* About this exercise
Look through the records below for the line holding "Click the Bust row label". Write it out exactly, with each following line through the line holding "Choose Zoom from".

☆ ☆ ☆ ☆ ☆ ☆ ☆

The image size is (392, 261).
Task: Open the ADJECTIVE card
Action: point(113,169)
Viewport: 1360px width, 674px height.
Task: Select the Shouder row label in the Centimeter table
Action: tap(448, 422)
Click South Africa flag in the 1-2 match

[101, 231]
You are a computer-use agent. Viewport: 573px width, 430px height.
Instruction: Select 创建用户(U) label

☆ ☆ ☆ ☆ ☆ ☆ ☆

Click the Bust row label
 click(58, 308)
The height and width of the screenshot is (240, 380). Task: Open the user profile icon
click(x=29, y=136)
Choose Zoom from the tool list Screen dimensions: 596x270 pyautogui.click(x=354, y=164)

☆ ☆ ☆ ☆ ☆ ☆ ☆

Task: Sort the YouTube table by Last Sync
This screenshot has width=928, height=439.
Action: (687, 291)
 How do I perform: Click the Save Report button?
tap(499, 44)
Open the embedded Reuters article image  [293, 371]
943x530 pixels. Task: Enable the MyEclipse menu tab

☆ ☆ ☆ ☆ ☆ ☆ ☆

* Answer box
Click the Bust row label
 click(58, 308)
The height and width of the screenshot is (240, 380). Task: Open the user profile icon
click(x=29, y=136)
Choose Zoom from the tool list Screen dimensions: 596x270 pyautogui.click(x=354, y=164)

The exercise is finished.